Required action
Give back exactly the lines of the data below, starting with the line that has "The 'Congost' (45, 2351)" and going on through the line that has "Català (33, 2426)".

====

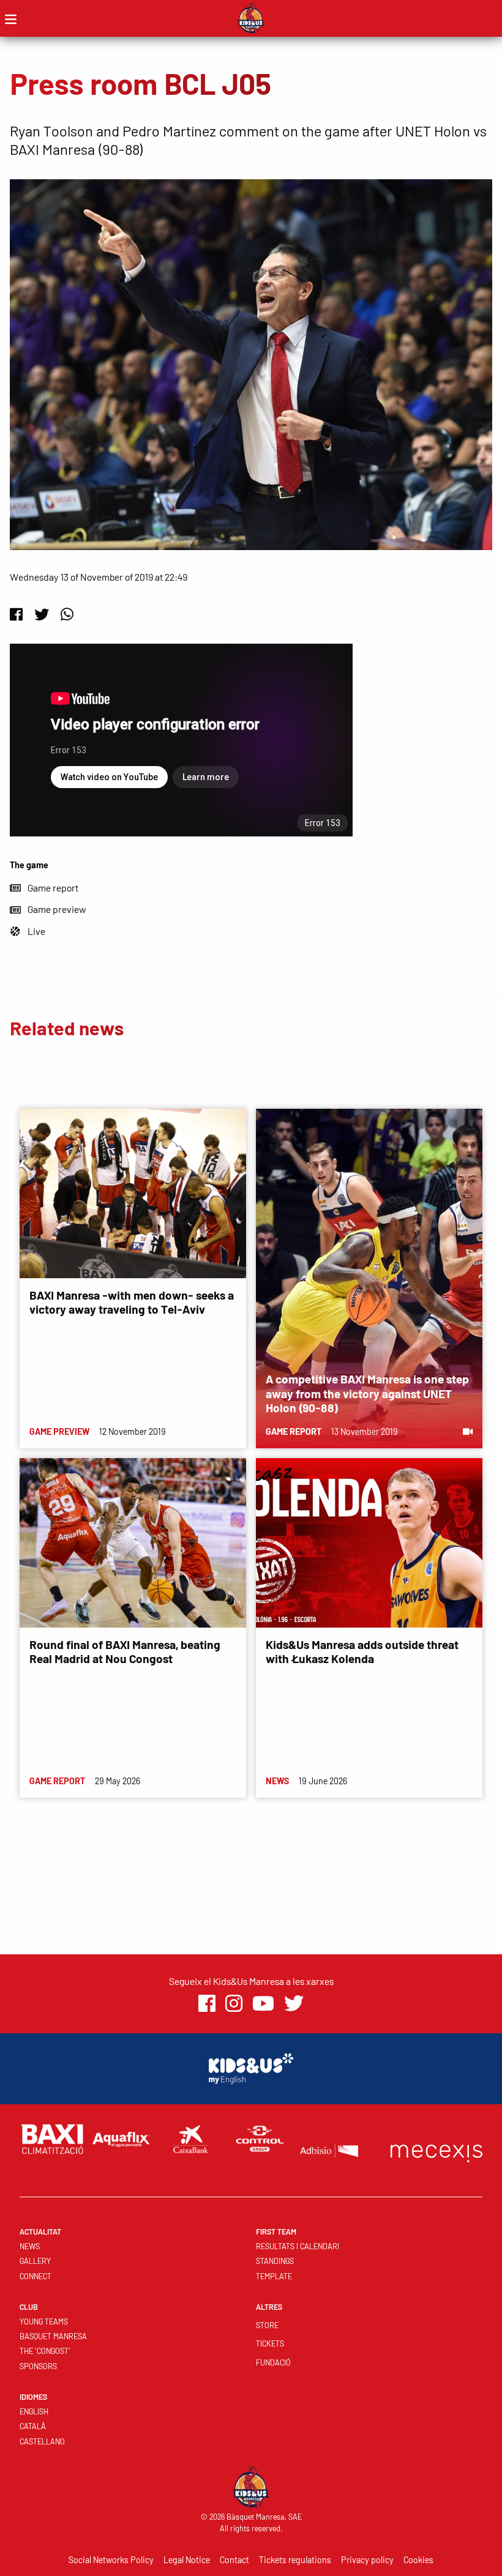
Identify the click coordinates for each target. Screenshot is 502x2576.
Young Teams (44, 2321)
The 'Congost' (45, 2351)
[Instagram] (233, 2003)
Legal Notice (186, 2560)
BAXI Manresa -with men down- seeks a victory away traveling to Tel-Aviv (131, 1302)
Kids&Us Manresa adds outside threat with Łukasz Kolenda (362, 1651)
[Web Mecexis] (436, 2150)
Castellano (42, 2441)
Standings (275, 2261)
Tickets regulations (295, 2560)
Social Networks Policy (111, 2560)
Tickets (270, 2343)
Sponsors (38, 2366)
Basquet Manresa (53, 2336)
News (30, 2246)
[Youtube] (263, 2003)
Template (274, 2276)
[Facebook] (16, 614)
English (34, 2411)
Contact (234, 2560)
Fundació (273, 2362)
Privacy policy (367, 2560)
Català (33, 2426)
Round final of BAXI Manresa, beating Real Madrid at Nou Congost (124, 1651)
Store (267, 2325)
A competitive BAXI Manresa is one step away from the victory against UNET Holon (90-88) (367, 1393)
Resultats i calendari (297, 2246)
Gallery (35, 2261)
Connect (35, 2276)
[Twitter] (41, 614)
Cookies (418, 2560)
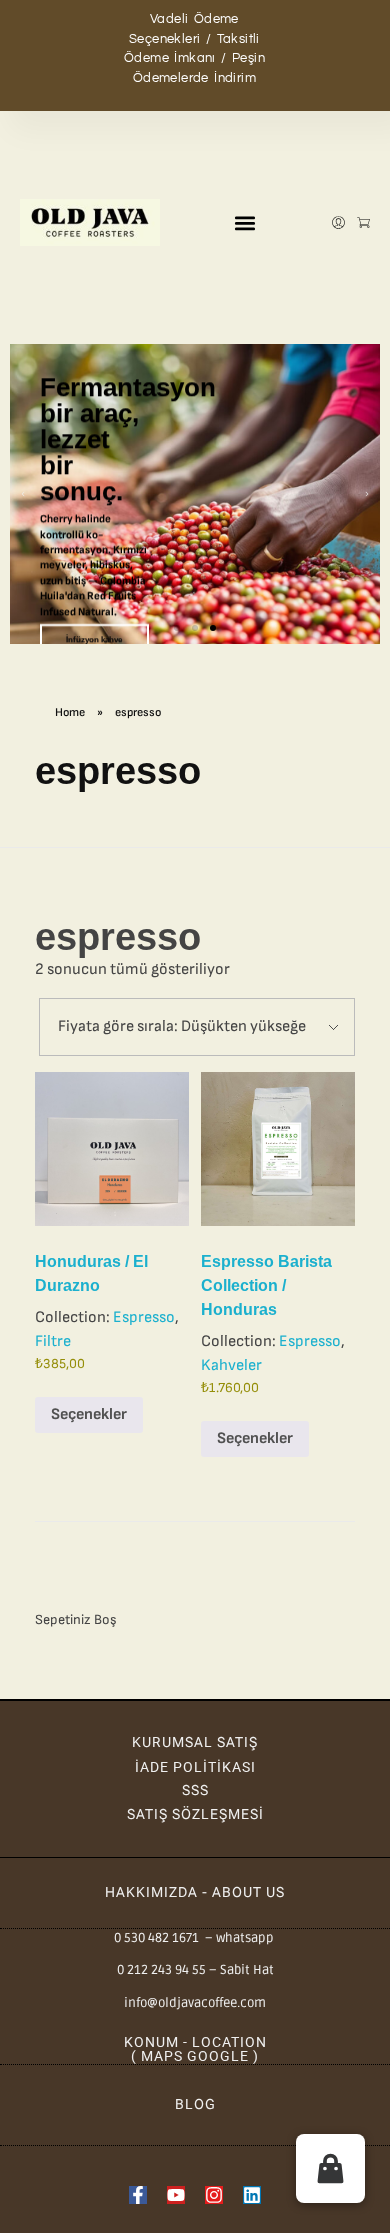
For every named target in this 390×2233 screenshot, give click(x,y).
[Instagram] (214, 2195)
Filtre (53, 1341)
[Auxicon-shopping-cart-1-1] (363, 222)
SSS (195, 1790)
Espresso (144, 1317)
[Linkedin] (252, 2195)
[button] (245, 222)
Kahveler (231, 1365)
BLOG (195, 2104)
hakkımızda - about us (195, 1892)
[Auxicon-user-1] (338, 222)
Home (70, 712)
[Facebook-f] (138, 2195)
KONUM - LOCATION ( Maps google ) (195, 2049)
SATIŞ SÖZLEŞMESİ (195, 1814)
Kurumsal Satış (195, 1742)
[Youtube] (176, 2195)
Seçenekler (89, 1414)
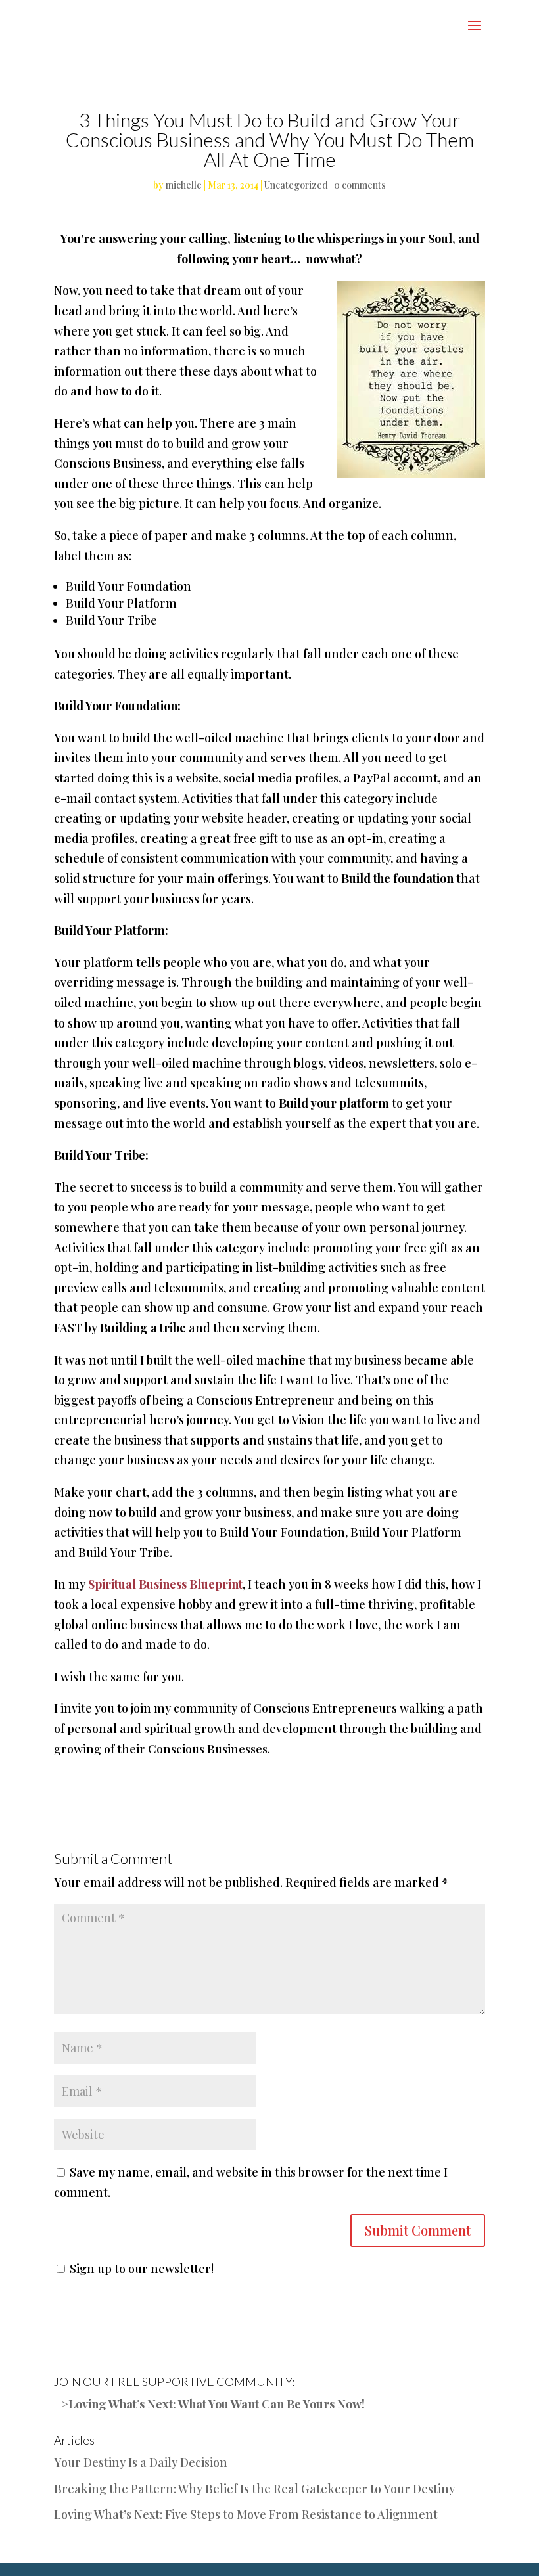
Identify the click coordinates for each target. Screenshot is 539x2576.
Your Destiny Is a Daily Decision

====

Written answer
The 'Congost' (45, 2351)
[Instagram] (233, 2003)
Legal Notice (186, 2560)
BAXI Manresa -with men down- seeks a victory away traveling to Tel-Aviv (131, 1302)
Kids&Us Manresa adds outside threat with Łukasz Kolenda (362, 1651)
[Web Mecexis] (436, 2150)
Castellano (42, 2441)
Standings (275, 2261)
Tickets regulations (295, 2560)
Social Networks Policy (111, 2560)
Tickets (270, 2343)
Sponsors (38, 2366)
Basquet Manresa (53, 2336)
News (30, 2246)
[Youtube] (263, 2003)
Template (274, 2276)
[Facebook] (16, 614)
English (34, 2411)
Contact (234, 2560)
Fundació (273, 2362)
Privacy policy (367, 2560)
Català (33, 2426)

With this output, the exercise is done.